NETİCE: Mâdem dünyada hayat var, elbette insanlardan hayatın sırrını anlayanlar ve hayatını sû-i isti’mal etmeyenler, Dârı Bekada ve Cenneti bâkiyede, hayatı bâkiyeye mazhar olacaklardır. Âmenna.
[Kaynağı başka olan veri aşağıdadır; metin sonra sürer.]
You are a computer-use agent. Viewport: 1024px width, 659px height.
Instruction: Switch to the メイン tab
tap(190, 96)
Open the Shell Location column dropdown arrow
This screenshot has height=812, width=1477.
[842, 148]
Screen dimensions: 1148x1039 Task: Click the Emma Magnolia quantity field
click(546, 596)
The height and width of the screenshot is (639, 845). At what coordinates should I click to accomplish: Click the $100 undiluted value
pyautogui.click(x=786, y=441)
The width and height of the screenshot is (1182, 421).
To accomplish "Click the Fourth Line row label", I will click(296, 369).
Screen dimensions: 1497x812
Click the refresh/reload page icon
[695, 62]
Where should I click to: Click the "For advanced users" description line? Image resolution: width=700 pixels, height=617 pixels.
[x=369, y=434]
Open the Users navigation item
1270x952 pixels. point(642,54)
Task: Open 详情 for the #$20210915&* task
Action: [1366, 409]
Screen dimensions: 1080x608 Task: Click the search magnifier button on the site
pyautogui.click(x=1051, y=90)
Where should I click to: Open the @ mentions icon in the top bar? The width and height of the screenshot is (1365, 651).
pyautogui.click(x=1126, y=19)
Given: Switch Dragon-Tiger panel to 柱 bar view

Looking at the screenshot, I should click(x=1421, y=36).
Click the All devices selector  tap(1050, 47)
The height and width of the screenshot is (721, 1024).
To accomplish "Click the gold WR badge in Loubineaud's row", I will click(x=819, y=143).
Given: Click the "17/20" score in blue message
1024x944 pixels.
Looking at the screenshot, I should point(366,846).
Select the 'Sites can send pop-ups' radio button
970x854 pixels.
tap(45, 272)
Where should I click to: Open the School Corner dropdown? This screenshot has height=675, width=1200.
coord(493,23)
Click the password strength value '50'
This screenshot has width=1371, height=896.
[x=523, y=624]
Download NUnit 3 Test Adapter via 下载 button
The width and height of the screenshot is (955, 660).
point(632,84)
Ve hem nasılki yeryüzünde bulunan parlak şeylerin Güneş’in akisleriyle parlamaları ve denizlerin yüzlerinde kabarcıkları ziyanın lem’alariyle parlayıp sönmeleri, arkalarından gelen kabarcıklar yine hayalî Güneşciklere âyinelik etmeleri bilbedahe gösteriyor ki; o lem’alar, yüksek bir tek Güneş’in cilve-i in’ikâsıdırlar ve Güneş’in vücûdunu muhtelif diller ile yâdediyorlar ve ışık parmaklariyle ona işâret ediyorlar... Aynen öyle de: Zâtı Hayyı Kayyûm’un Muhyî isminin cilve-i a’zamı ile berrin yüzünde ve bahrin içinde zîhayatların kudreti İlâhîyye ile parlayıp, arkalarından gelenlere yer vermek için “Ya Hayy!” deyip perde-i gaybda gizlenmeleri; bir hayatı sermediye sâhibi olan Zâtı Hayyı Kayyûm’un hayatına ve vücubu vücûduna şehâdetler, işâretler ettikleri gibi.. umum mevcûdâtın tanziminde eseri görünen ilmi İlâhîye şehâdet eden bütün deliller ve kâinata tasarruf eden kudreti isbat eden bütün bürhanlar ve tanzim ve idare-i kâinatta hükümfermâ olan irâde ve meşieti isbat eden bütün hüccetler ve kelâm-ı Rabbânî ve vahyi İlâhînin medârı olan risâletleri isbat eden bütün alâmetler, mu’cizeler ve hâkezâ yedi sıfâtı İlâhîyyeye şehâdet eden bütün delâil; bil’ittifak Zâtı Hayyı Kayyûm’un hayatına delâlet, şehâdet, işâret ediyorlar. Çünkü, nasıl bir şeyde görmek varsa, hayatı da var; işitmek varsa, hayatın alâmetidir; söylemek varsa, hayatın vücûduna işâret eder; ihtiyar, irâde varsa hayatı gösterir..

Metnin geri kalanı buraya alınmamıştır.